Книга Константинов крест (сборник) - Семён Данилюк
Шрифт:
Интервал:
Закладка:
Упоенные собственной молодой безнаказанной удалью, они с вызовом поглядывали на здание следственного комитета. Многие, различив силуэты в форме, с гоготом поднимали вверх оттопыренный средний палец. Один-двое, подзадоривая друг друга, подбежали к ограде в поисках камней для метания. Но тут из двора напротив вышли трое таджиков в строительных комбинезонах.
— Братва! Азики! — раздался захлебывающийся мальчишеский голос.

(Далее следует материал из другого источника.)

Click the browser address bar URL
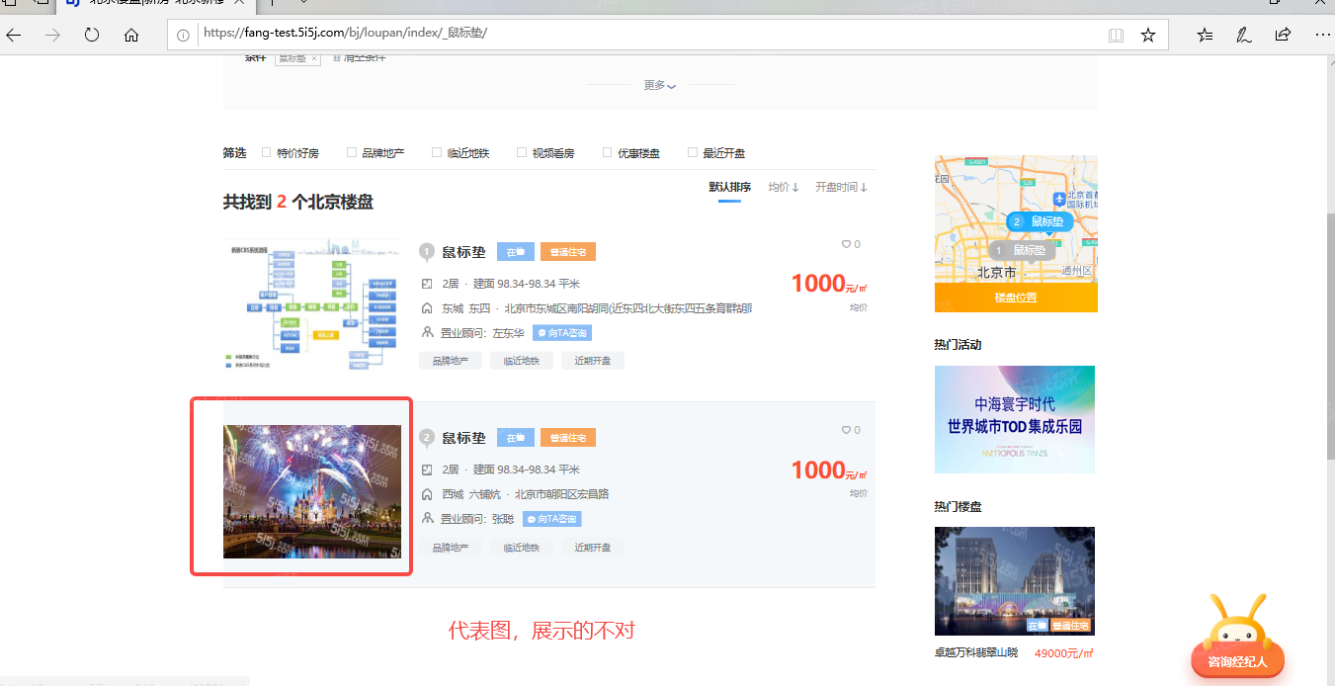This screenshot has height=686, width=1335. click(x=345, y=34)
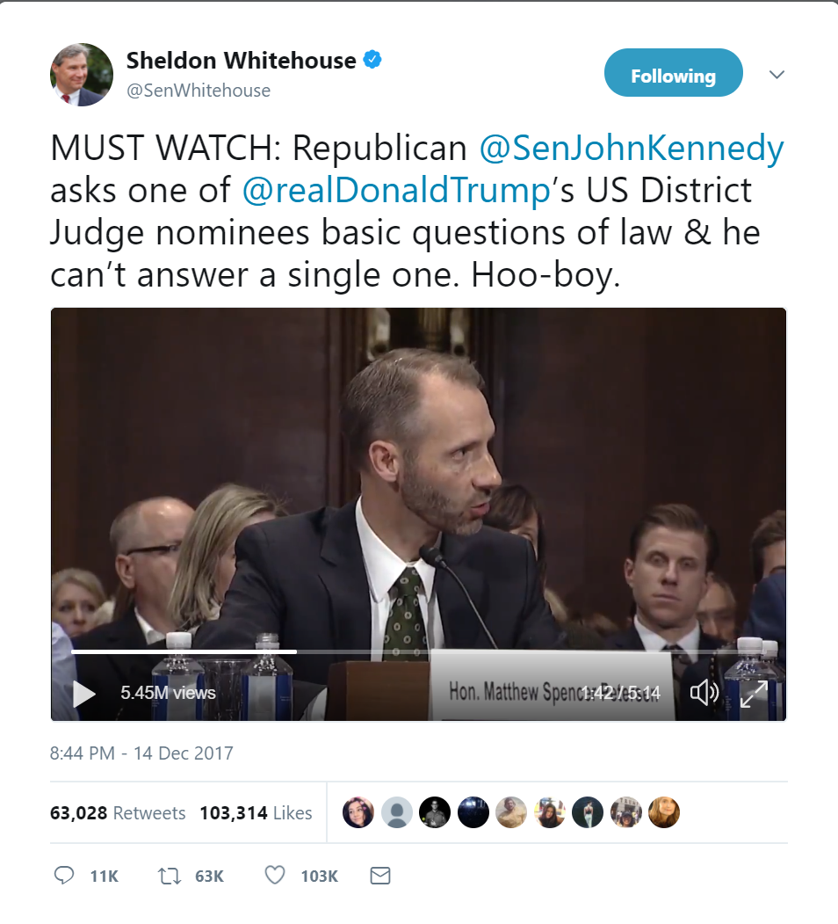Open Sheldon Whitehouse profile picture
The height and width of the screenshot is (924, 838).
tap(82, 75)
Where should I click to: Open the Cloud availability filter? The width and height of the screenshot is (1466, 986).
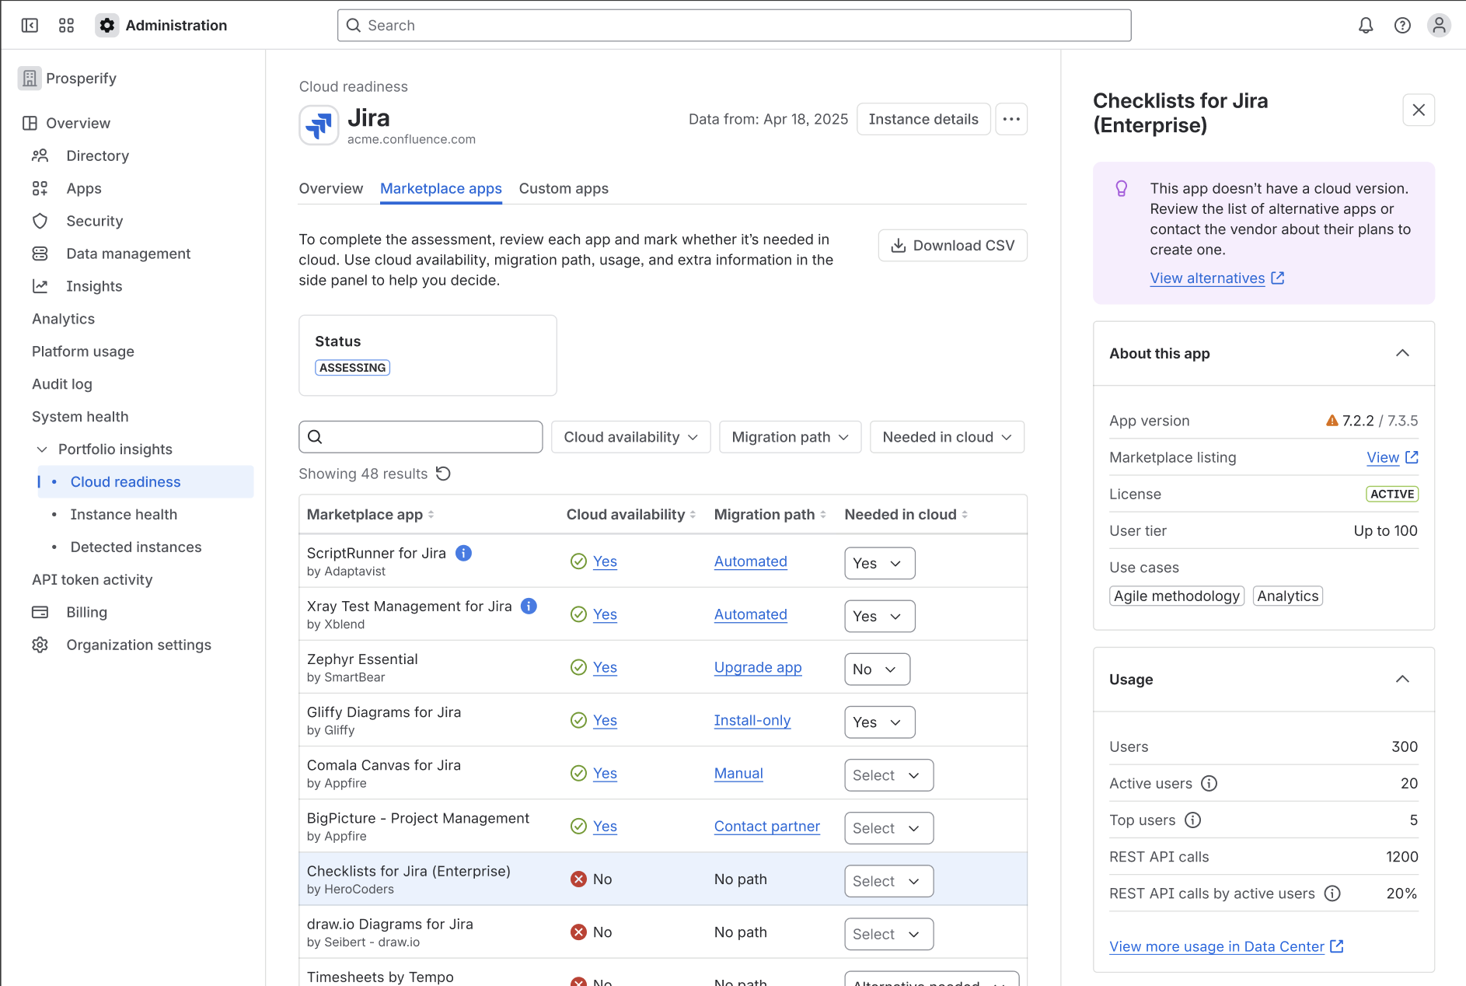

Посеревшие таджики, развернувшись, бросились в глубь двора. За ними с охотничьим улюлюканьем припустило человек десять.
Остальные, по знаку лидеров, продолжили шествие и через минуту скрылись на проспекте, откуда еще долго доносились азартные выкрики.
Лишь после этого полковники и подполковники спустились с крыльца и, неловко отводя взгляды друг от друга, разошлись по своим делам.
— Ишь, как! — Нюра озадаченно хмыкнула. — Похоже, вас самих в оборотку взяли.
Заманский усмехнулся — мудрая женщина точно угадала подоплеку. Снисходительная прокуратура и впрямь приложила руку к появлению дикого воинства. Вожак в кожаных перчатках был скинхедом, убившим Хикмата Усманова.
В следственный изолятор поехали на машине Заманского. По дороге Заманский при Лукинове позвонил Лёвушке. Включив внешнюю связь, спросил, как давно он знаком с Савелием Порехиным и что может о нем рассказать.
— Савка, что ли? — удивился вопросу Лёвушка. Но, привыкнув к неожиданным вопросам Заманского, ответить постарался обстоятельно. Учились на одном факультете, но через полтора года Савелий Порехин неожиданно перевелся в другой вуз. Поговаривали, — что-то связанное с женитьбой. Признаться, о нем не жалели, — редчайший паскудник и жлобина.
В устах воспитанного Лёвушки «паскудник» и «жлобина» звучали трехэтажным матом.
— Жлобина — это не перебор? — нарочито — для Лукинова — поднажал Заманский. — Может, преувеличиваешь?
— Если только преуменьшаю, — буркнул Лёвушка. — Вы-то его отца знаете. Савке ни в чем отказа не было. А вот скидываемся в общаге на какую-нибудь посиделку, старается увильнуть, чтоб на халяву. Напомнишь, похихикает и — вроде как шутка. В теннис играть начали. Собираемся на корте, Савка приходит без мячей. Стоит, ждет, когда другие вынут. А сам только с Доминиканы прилетел. Это ж поездка от пяти тысяч долларов по минимуму. И на стапятидесятирублевых мячах экономит. Где что плохо лежит, он тут же подсуетится. Он даже девчонок отбирал поплоше, чтоб без претензий и не тратиться… Знаете, дядя Вить, — спохватившись, оборвал себя Лёвушка. — Похоже, я в сердцах перегнул. Неловко наговаривать на общего знакомого, да еще за спиной. А хорошего о нем не скажу. Так что, если хотите подробней, однокурсников наших порасспрашивайте, — телефоны я вам дам.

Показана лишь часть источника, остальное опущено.